“My dad’s my hero,” says Portland filmmaker Thad Smith. “It’s funny, I’m 47 years old, and he’s the kind of man I want to grow up to be.”
In honor of Veterans Day, Film Oregon Alliance is offering a free screening of the gift Thad Smith — with help from his older brother, writer Craig Smith — made for his father: “Everyman’s War.” A feature-length film about the Battle of the Bulge and one man’s role in it, will screen Wednesday at the Tower Theatre in Bend (see “If you go”).
According to Thad Smith, their father, Don Smith, 84, served in the 94th Infantry Division during World War II and the Battle of the Bulge.
“It was during this battle that my father was wounded saving a company of men from certain death as enemy tanks and German infantry overran their position on a hillside outside” the town of Nennig, Germany, he says in his director’s statement. “As there was no communication, the command post (CP) some distance away was unaware of the coming assault. Unarmed and wounded, Sgt. Smith made his way through enemy fire to alert the CP of the approaching German offensive.”
For his part, Don Smith was awarded a Purple Heart, the French Croix de Guerre (“cross of war”) and, later, the Bronze Star, according to the film’s official Web site.

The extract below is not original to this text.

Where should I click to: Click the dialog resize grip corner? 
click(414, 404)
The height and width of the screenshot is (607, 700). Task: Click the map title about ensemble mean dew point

“I’d heard the story about my dad’s experiences in the war since I was a little kid,” Smith told The Bulletin on Wednesday. “I’m sure they were tailored to be age-appropriate as I grew up, but as I learned more about it, I went, ‘Wow, this is pretty heroic and interesting.’”

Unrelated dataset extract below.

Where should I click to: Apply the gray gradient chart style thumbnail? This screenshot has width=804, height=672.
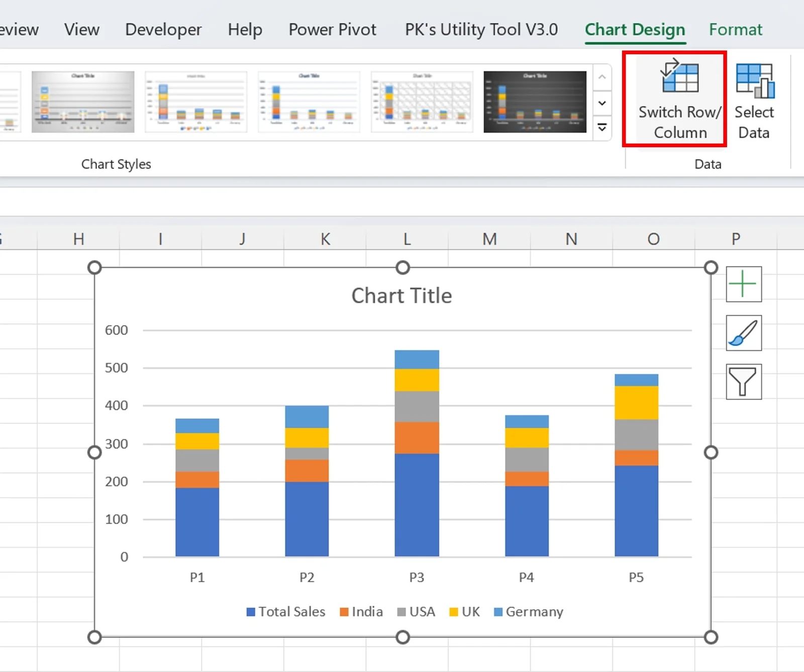(x=83, y=102)
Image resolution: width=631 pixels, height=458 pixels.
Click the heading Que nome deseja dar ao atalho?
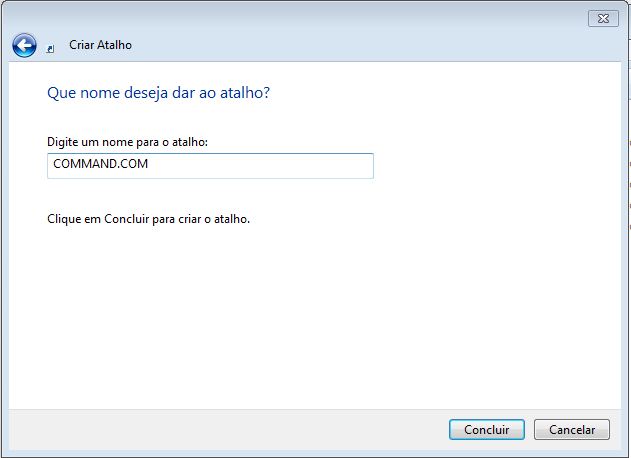(x=158, y=93)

“He did some things, like all those guys did, that just amaze me. I just think about the time and the things that they must have been feeling,” Smith says.
Smith is not entirely new to filmmaking. After pounding the drums for a decade in the alternative band Ten Pound Rain, Smith moved into producing for commercials, then directing them.

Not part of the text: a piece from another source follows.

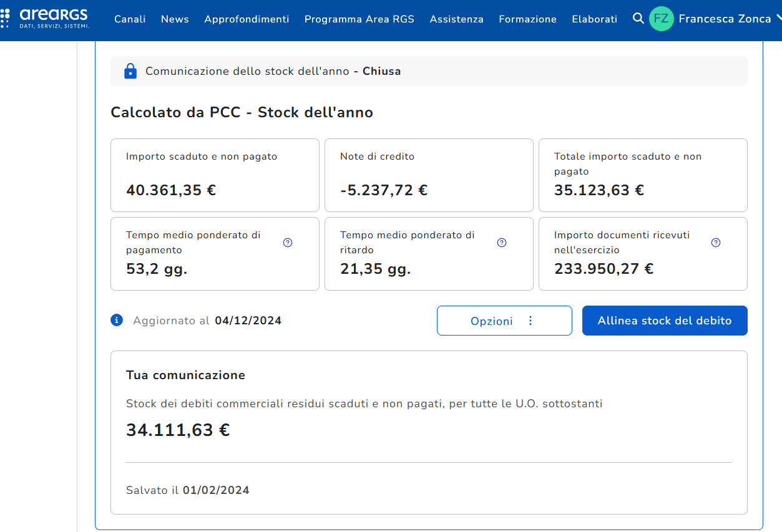This screenshot has height=532, width=782.
Task: Show help for Tempo medio ponderato di pagamento
Action: point(288,243)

In 1999, he co-founded One-Eighty Films, a commercial production company that evolved into an ad agency.
“About that time, I’m like, ‘I’ve got the chops under my belt, and I’ve done this for a while now, so maybe now’s the time to tell this story,” Smith says.
Originally intended to be a short battle film, “Everyman’s War” grew into a 104-minute feature.
Or, “a $50,000 project turned into a $750,000 project,” Smith says, laughing. “There were so many people who said, ‘This deserves more emphasis on the story,’ and it just morphed into a feature.”
The film was shot in locations around Oregon during 2008 and 2009, including the forests around Mount Hood as well as sets built on Smith’s 10 acres in the hills outside of Portland, his family’s hometown.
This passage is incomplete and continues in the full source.